▶ Data supplied:
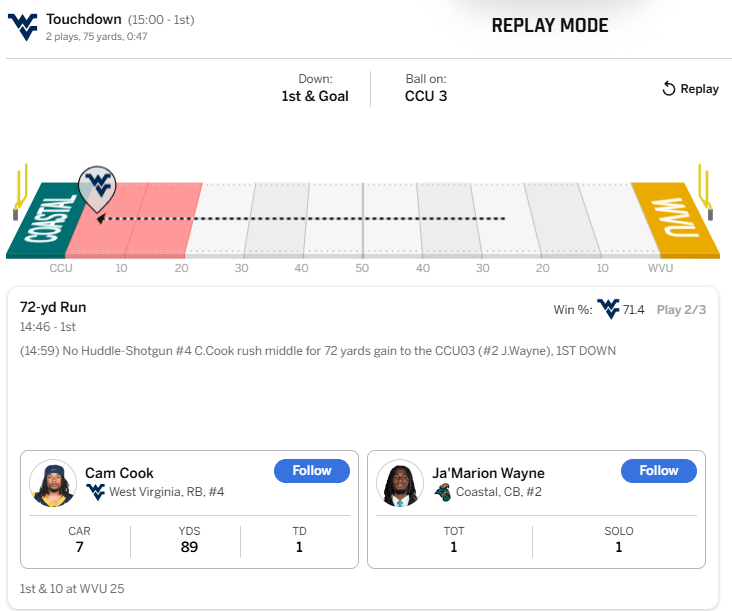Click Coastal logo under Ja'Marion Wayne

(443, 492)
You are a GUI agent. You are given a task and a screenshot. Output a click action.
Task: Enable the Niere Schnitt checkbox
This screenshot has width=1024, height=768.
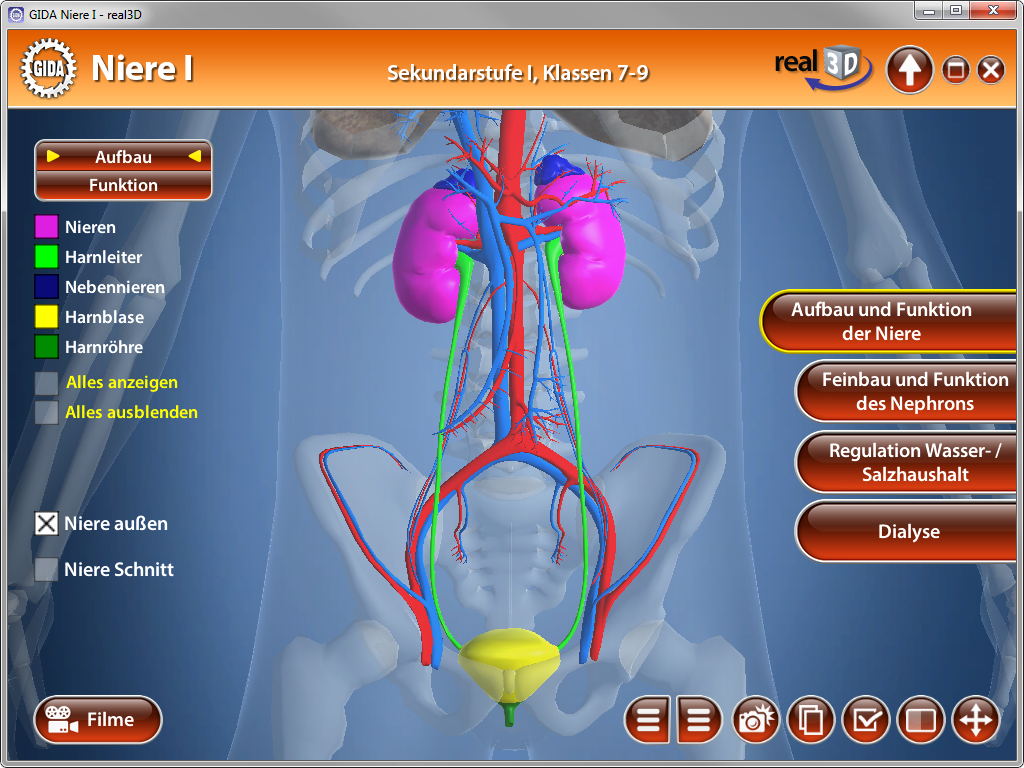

▶ Exercise:
Leave the pictures out and retype only the lines from the line with "You are a GUI" through the final line of the material, both ends included, word for word.

▶ Task answer:
You are a GUI agent. You are given a task and a screenshot. Output a click action.
Task: Enable the Niere Schnitt checkbox
This screenshot has width=1024, height=768.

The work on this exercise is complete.